DATE: SATURDAY, May 28, 1994                   TAG: 9405300010
SECTION: EXTRA                    PAGE: 6   EDITION: METRO 
SOURCE: By JANE SUMNER DALLAS MORNING NEWS
DATELINE:                                 LENGTH: Medium


HOW ROSIE O'DONNELL GOT TO BE BETTY RUBBLE

Rosie O'Donnell isn't cracking wise this morning. After the nightly rigors of the Broadway revival of ``Grease,'' the stand-up comic-turned-actress tries to sleep until noon. Today, she's up early, giving interviews for her new movie, ``The Flintstones.''

It's her ninth ``phoner,'' with five more in the wings. Her voice sounds tired and weak, but she talks easily without a shard of ego about the live-action Stone Age comedy and how she brought Betty Rubble's legendary giggle to the big screen.

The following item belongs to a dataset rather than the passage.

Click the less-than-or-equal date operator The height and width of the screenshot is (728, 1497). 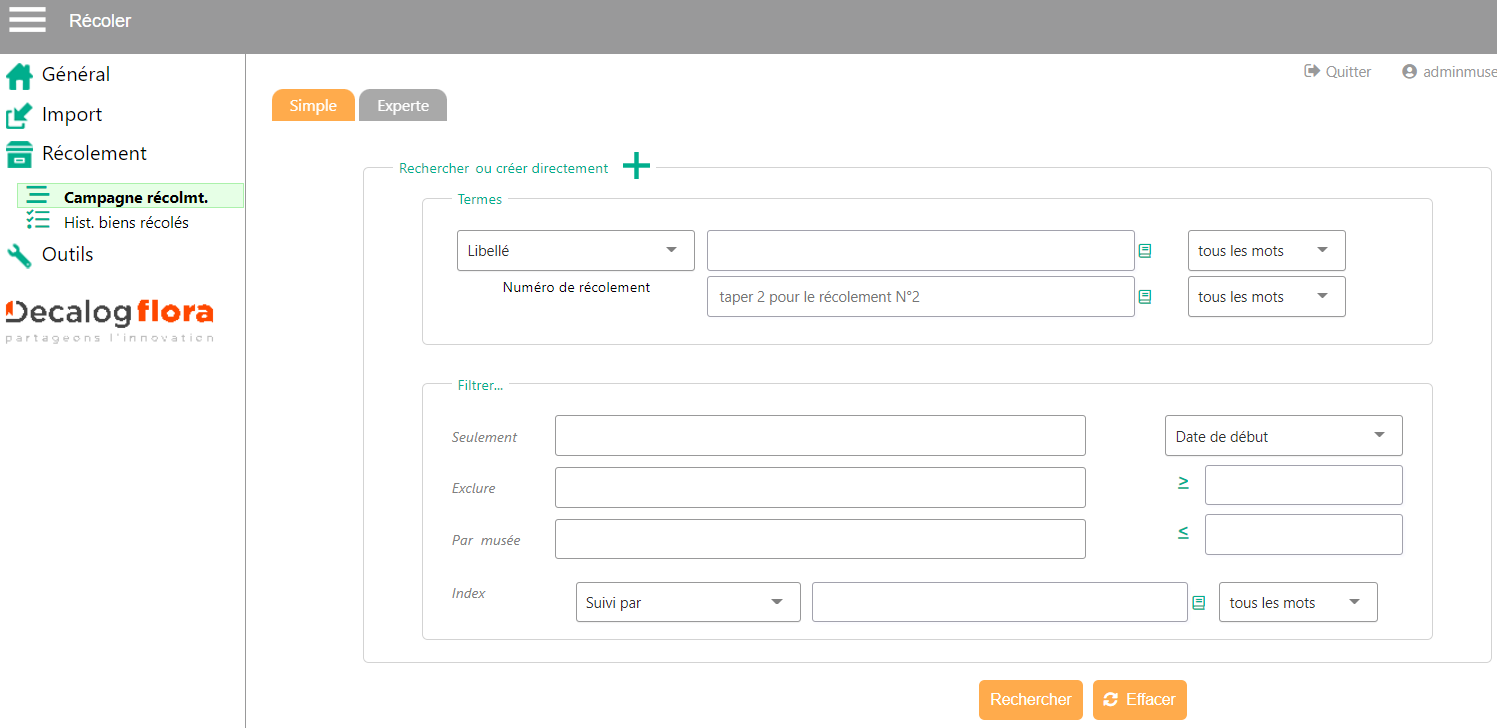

By now, she's recounted many times how she owes the role to the director's wife. After seeing O'Donnell perform, Alison Levant told husband Brian that she'd found Betty Rubble. Called to audition, Rosie played it for laughs, convinced she was too zaftig to be Barney's skinny wife.

A big fan of the original TV cartoon, she couldn't forget Betty's high-pitched laugh. ``So I did the giggle and they all started crack up, and I got the job,'' she says. She knew, too, that Betty always stood with her wrists turned backward.

``So on the set I did that, and the director goes, `What are you doing?' And I said, `Well, that's how she stood.' He said, `Well, don't do that.' I said, `Well, I have to because that's the only thing you can remember about Betty. Her wrists were backward and she giggled.''' If you see the film, you know who won.

If the brassy comic looks a bit constrained in ``The Flintstones,'' it could be her tight corset. ``I kind of don't have a waistline. I sort of go straight down. So they had this really tight corset to schmmoosh my waist. It made it uncomfortable for me to sit. I used to beg my wardrobe lady not to wear it for one shoot.''

Much as she hates to hear movie people whine about difficult shoots, she says making ``The Flintstones'' was hot stuff. It was shot in a rock quarry during summer. And O'Donnell did her hee-hee-heeing in a blue suede dress in 110-degree heat.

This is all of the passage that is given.